I have also been in the operating room when the child in question was put "out" for a hernia operation, and the choice was made to do the circumcision at the same time, while the baby was under general anesthesia. In my own observation, while the doctor may have taken all the time in the world to do the hernia properly, the circumcision was an afterthought, and was treated as such. No mark, quick snip (forgive me), and a suture job afterwards that was not to my satisfaction. Argument: "It's only a 'circ.' What's your problem?" My problem is that it isn't "only" a circ.

A Bris...

... takes much less time. Depending on the operator, he may use a bronstein (Mogen) clamp or a Traditional Jewish shield, but will usually finish the procedural (circumcision) component in under a minute.

A bris requires the entire foreskin to be removed, as well as the mucosal membrane beneath the foreskin to be completely removed from the circumference of the glans. In addition to being the fulfillment of the requirement, this will inevitably produce a more asthetically pleasing result.

Not that we're doing this for asthetics.

The circumcision carries with it the promise made by God to Abraham in Genesis 17 that He will be the exclusive God for Abraham's descendants (defined in Genesis 15 as those who descended to Egypt, and ultimately experienced the Exodus and Revelation at Sinai - the Children of Israel) if they bear the mark of the covenant in their male offsprings' flesh.

For the Jewish people, this prospect of being "the firstborn of God" (see 4:22) is highly significant.
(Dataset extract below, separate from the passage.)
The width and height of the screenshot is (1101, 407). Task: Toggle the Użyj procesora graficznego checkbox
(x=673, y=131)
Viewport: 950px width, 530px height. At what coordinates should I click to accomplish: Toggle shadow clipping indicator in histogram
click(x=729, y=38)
The Bris Ceremony makes reference to Biblical defenders of the faith, who outwardly defended the covenant and the concept of circumcision - Abraham, Pinchas, and Elijah the Prophet. It includes prayers to God on behalf of the operator (mohel), the father of the baby, the sandak (who holds the baby during the bris), and, most importantly, the baby - that he should experience his circumcision with minimal pain and discomfort and that he should heal speedily.
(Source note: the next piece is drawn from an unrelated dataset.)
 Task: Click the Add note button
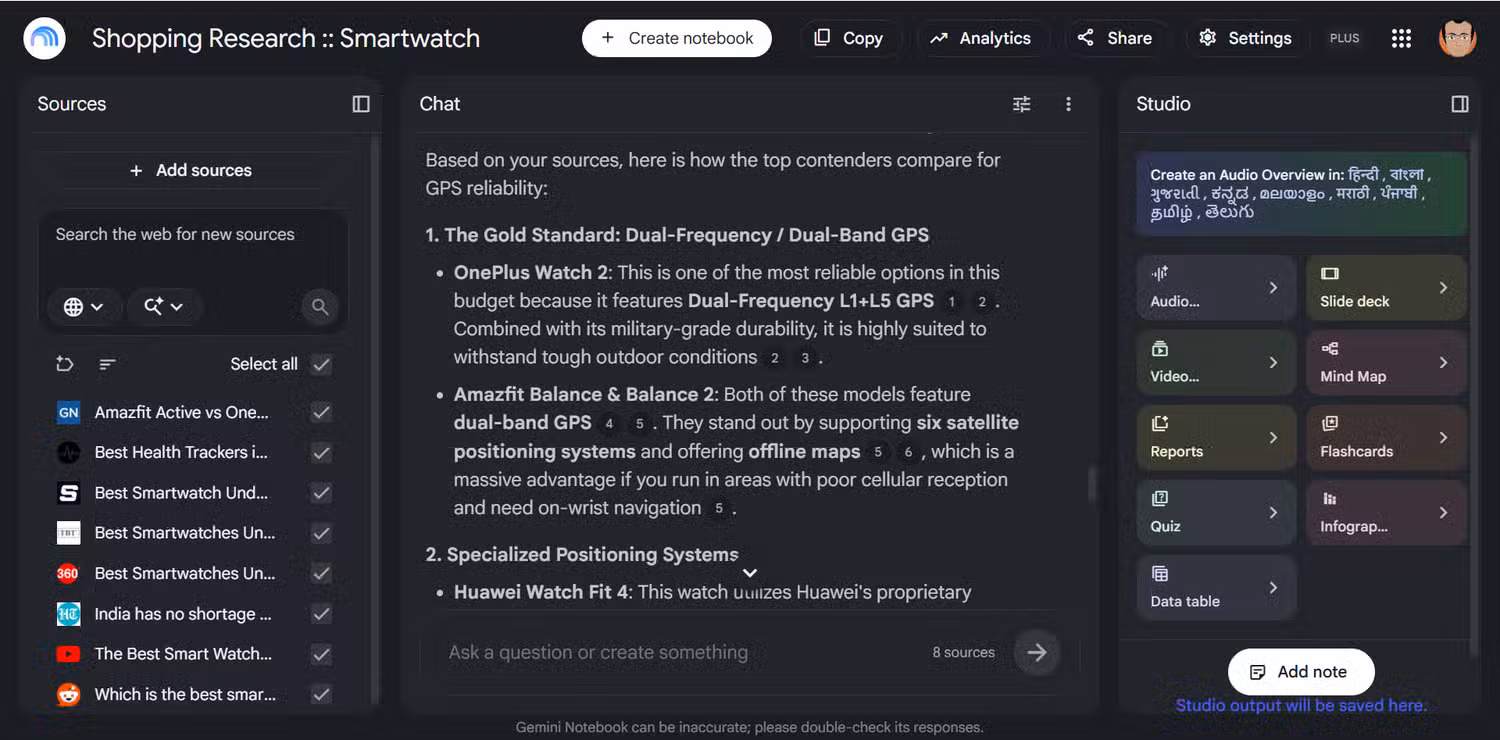[1301, 672]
There is symbolism in the blood that emerges from the incision (compare this to the blood on the doorposts (12:7-13) that was used to effect the "Passover" event)

There are blessings that are recited invoking God, the covenant, and national significance for all the Jewish people.

The baby is given his name in ceremonial fashion, with a cup of wine - just as we have for kiddush on Sabbath and holidays, and at other important ceremonies such as a wedding.

And, perhaps most significantly, friends and family gather together to celebrate the arrival of the baby, the continuing of a tradition, and the continuity of the Jewish people.

I conclude with the words I've already written in this posting

The doctor v mohel question is for a different discussion - it has been addressed in the second half of this posting.